Adam Ondra torna a spingere l’asticella dell’arrampicata con una stagione invernale di boulder fuori scala: il climber ceco è riuscito a salire quattro blocchi di grado 8C flash, cioè al primo tentativo, eguagliando quello che oggi rappresenta uno dei riferimenti più alti mai raggiunti nella disciplina. Un risultato che conferma, ancora una volta, la sua straordinaria versatilità e la capacità di reinventarsi anche dopo anni al vertice.
La scelta di dedicarsi completamente al boulder su roccia nasce anche da una necessità fisica. “Ho smesso di concentrarmi sul boulder in gara dopo la Coppa del Mondo di Praga dello scorso anno, anche perché iniziavo a sentirlo sulle spalle. Lo stile moderno, con molti movimenti dinamici, è molto impegnativo” spiega il climber. Da qui il ritorno a un’arrampicata più “classica”, quella su roccia, che lo accompagna fin dall’infanzia ma a cui non si era mai dedicato in modo totale: “Volevo capire fin dove potevo spingermi”.
4 blocchi in stile flash
L’obiettivo era ambizioso: salire alcuni dei blocchi più difficili al mondo in stile flash. Un traguardo che fino al 2025 sembrava quasi irraggiungibile e che solo recentemente era stato centrato da Yannick Flohé e Jules Marchaland. Ondra aveva già aperto la strada con Foundation’s Edge, ma nell’ultimo inverno ha fatto un salto ulteriore, riuscendo a ripetersi su altre linee di altissimo livello.

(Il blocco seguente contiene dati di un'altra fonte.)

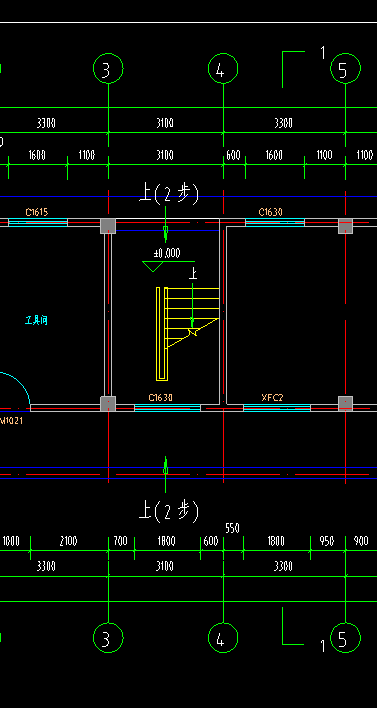Select the C1615 window label

tap(37, 212)
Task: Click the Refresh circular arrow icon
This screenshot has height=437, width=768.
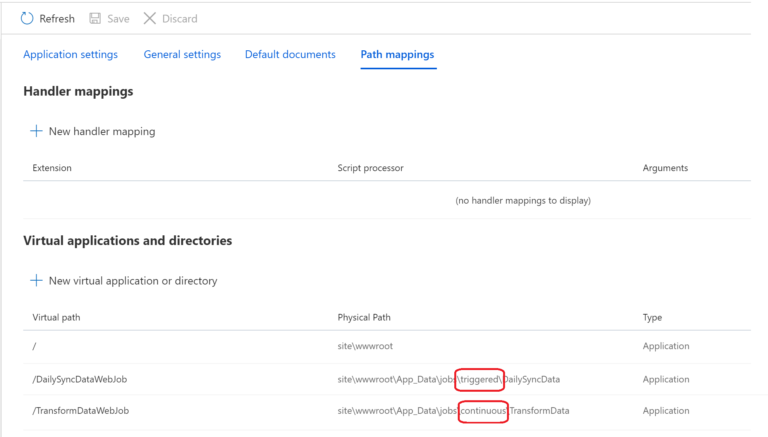Action: (27, 18)
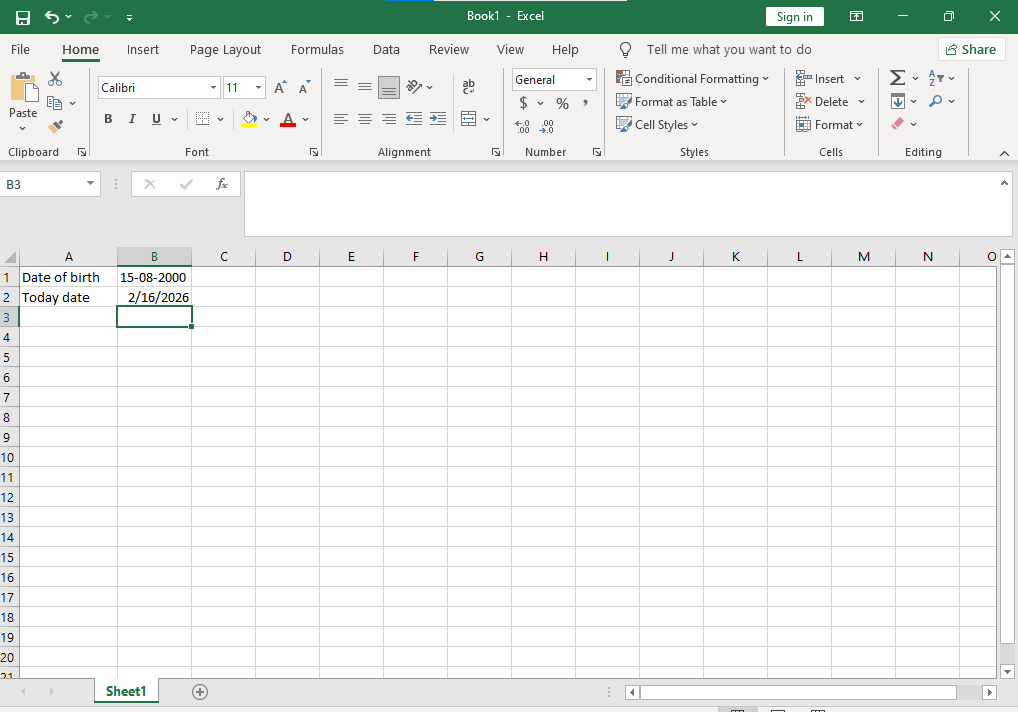Select cell B1 containing 15-08-2000
This screenshot has height=712, width=1018.
(x=154, y=277)
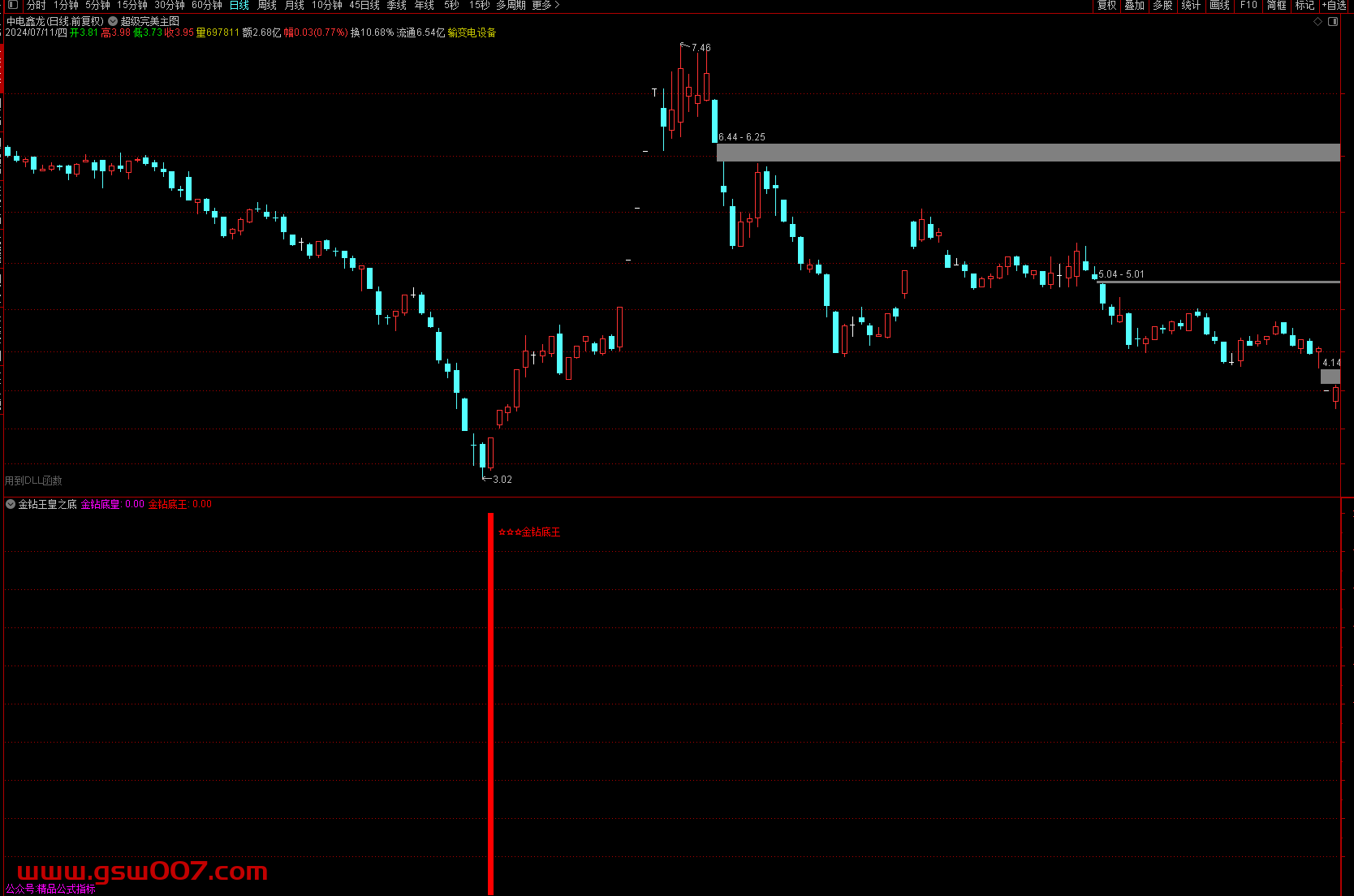
Task: Switch to 月线 monthly chart
Action: click(295, 5)
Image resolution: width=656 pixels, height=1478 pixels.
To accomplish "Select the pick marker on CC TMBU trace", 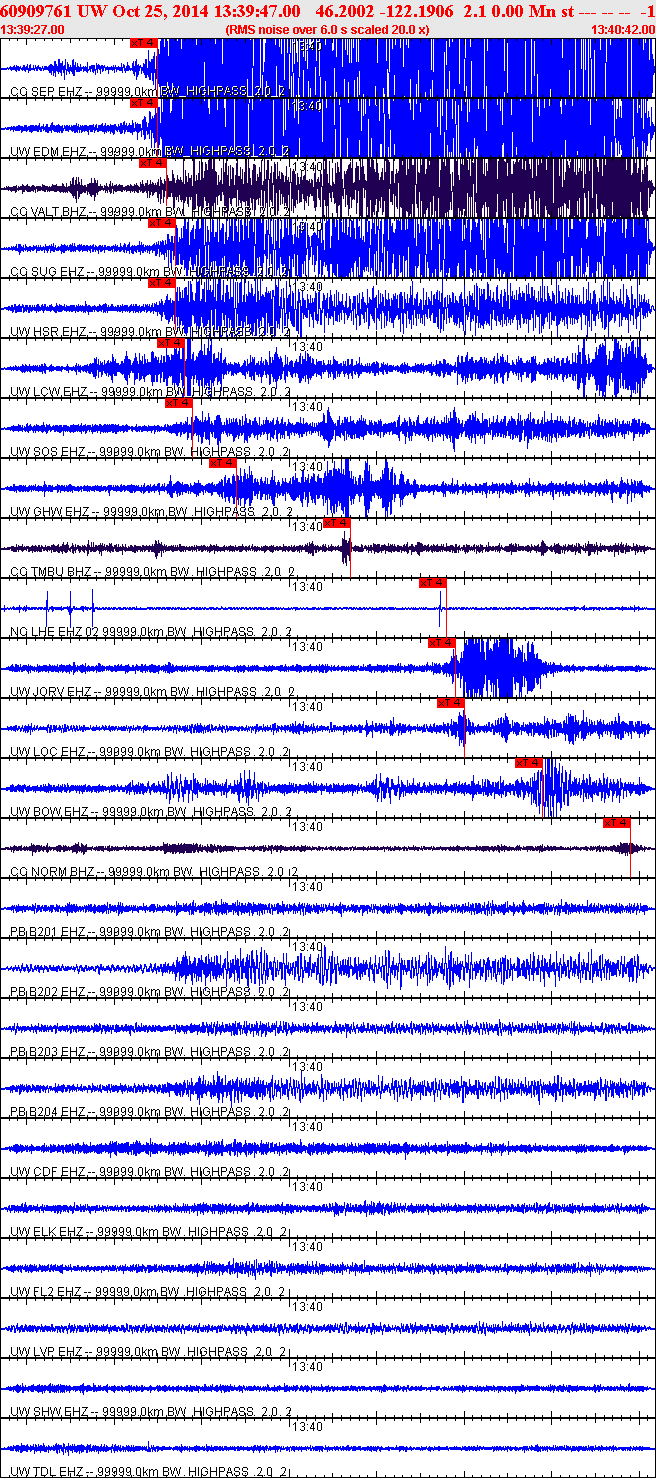I will tap(337, 523).
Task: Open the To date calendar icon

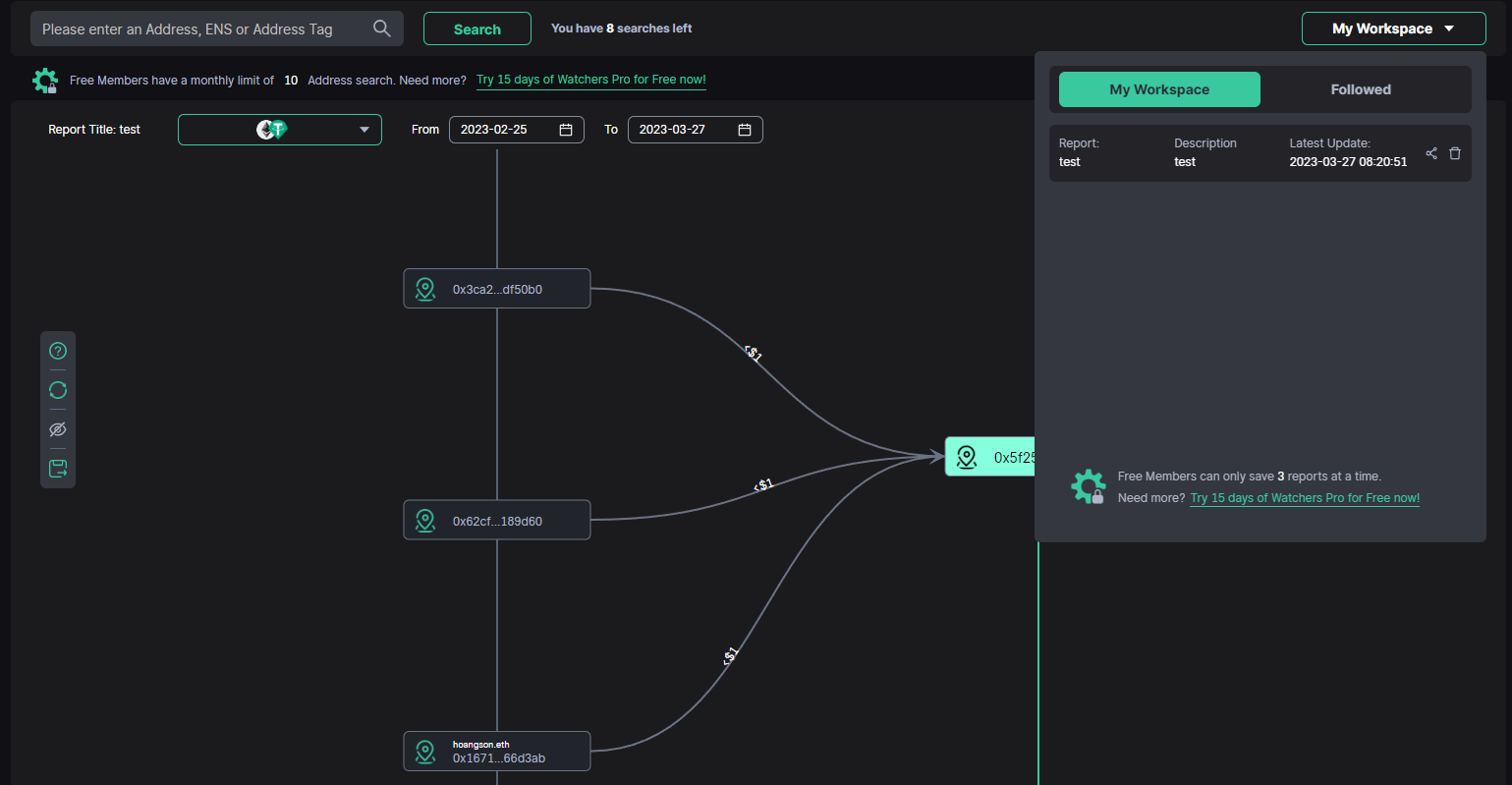Action: (745, 130)
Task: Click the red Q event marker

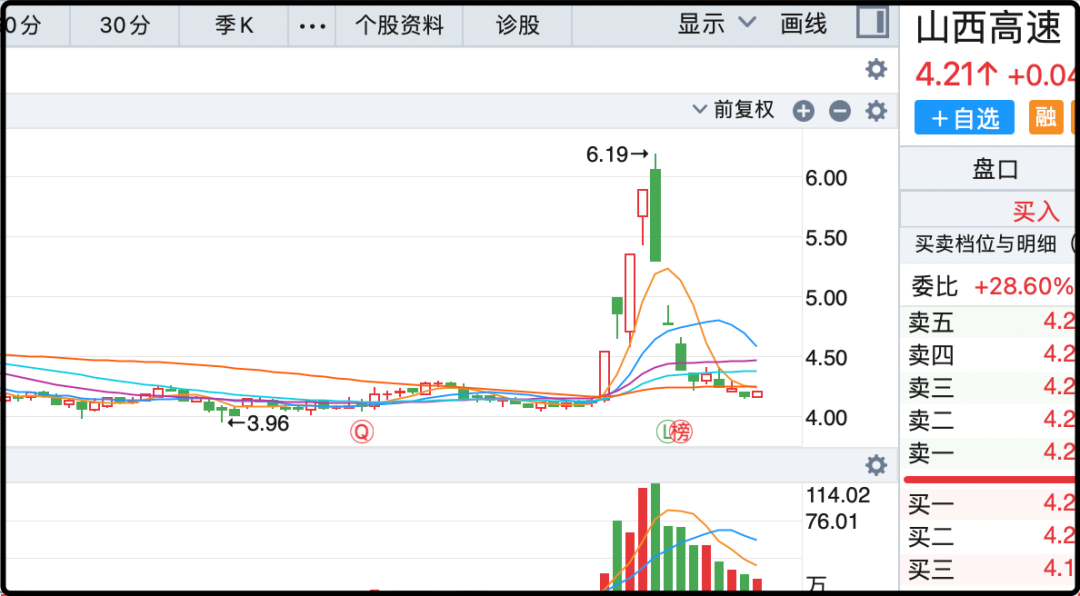Action: point(361,432)
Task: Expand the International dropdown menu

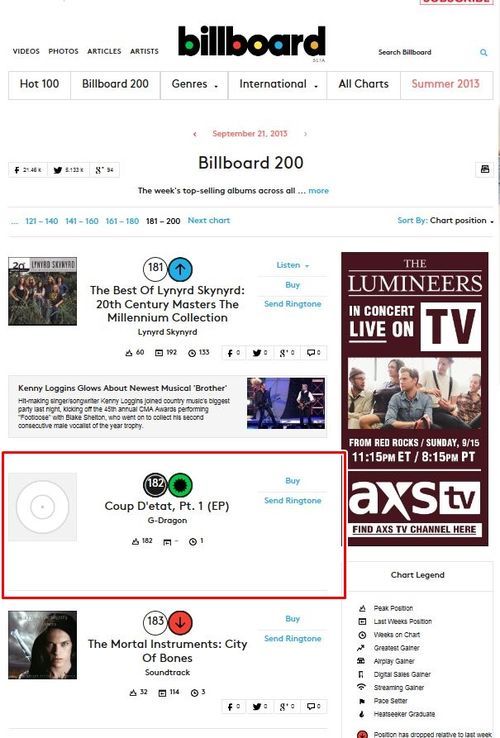Action: pos(277,84)
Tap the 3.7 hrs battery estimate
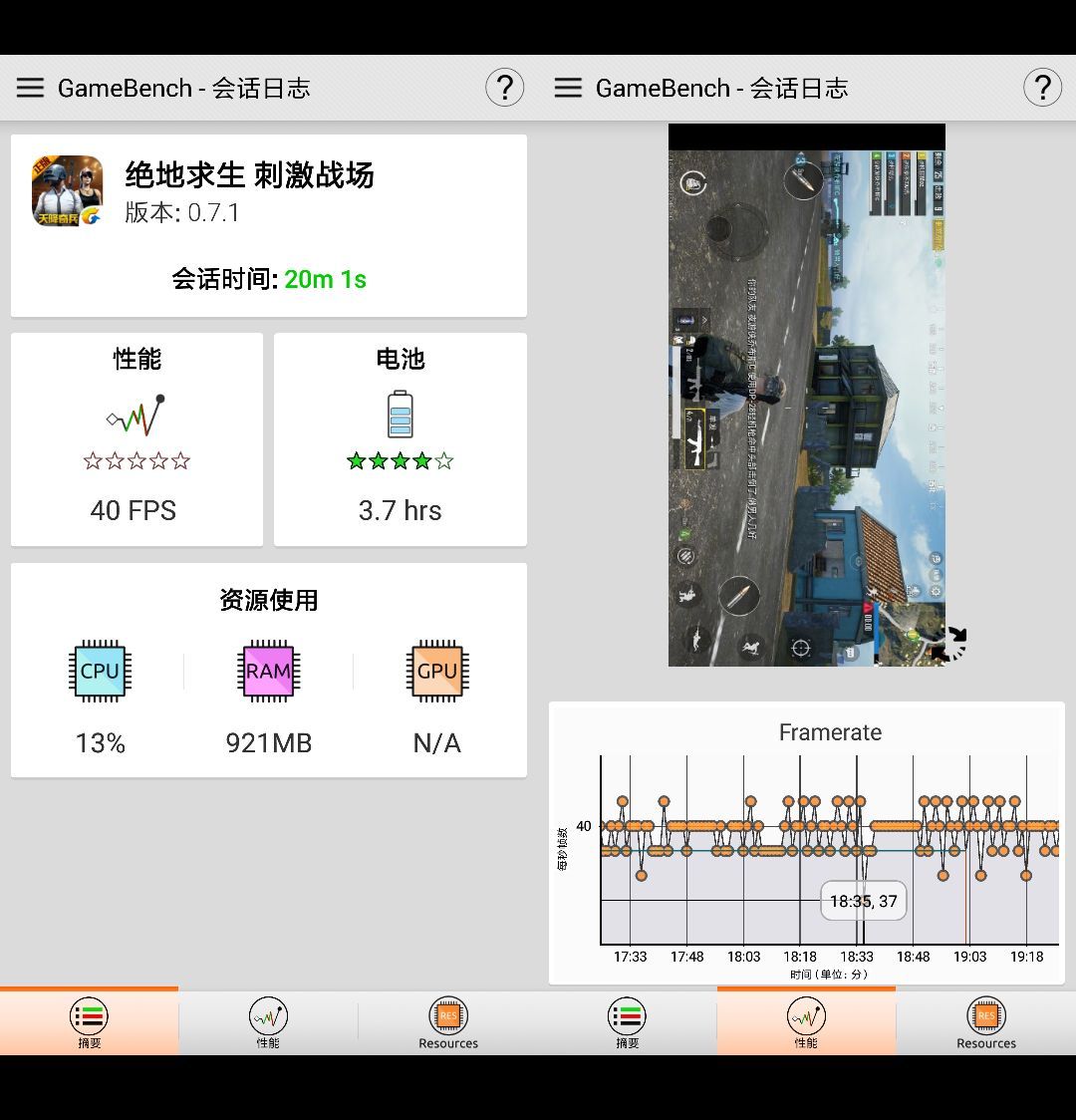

Tra queste spicca Emotional Landscapes nel Maltatal, in Austria, una linea leggendaria e tra le più tecniche del grado: “È quella che considero più importante. Ha pochissime ripetizioni ed è estremamente complessa”. In Svizzera, invece, sono arrivate le salite di Lion’s Share e soprattutto Celestite in Val Bavona, un boulder dove precisione e sensibilità fanno la differenza: “Ogni millimetro conta, dalla posizione del corpo agli incastri di ginocchio. È uno stile che adoro, ed è stato incredibile riuscire a mettere tutto insieme al primo tentativo”.
Il dato più impressionante resta però il contesto: l’8C è un grado che pochissimi climber al mondo riescono a salire anche dopo giorni di tentativi. Farlo flash significa portare il livello ancora oltre. E se il limite del boulder oggi si aggira attorno al 9A (con una proposta di 9A+ ancora da confermare), nessuno è mai riuscito a raggiungerlo al primo colpo. “L’8C è già incredibilmente difficile, e alcuni dei blocchi che ho salito sono considerati esempi molto solidi del grado” sottolinea Ondra.
Tempo di Coppa del Mondo
Con l’arrivo della primavera, però, questa parentesi si chiude. Il focus torna ora sulle vie lunghe e sulla preparazione per la stagione agonistica, con l’obiettivo di arrivare al meglio alla Coppa del Mondo IFSC di Praga, in programma dal 3 al 7 giugno. “Devo trasformare questa forza in resistenza. Nelle competizioni non conta solo la potenza, ma anche la continuità”.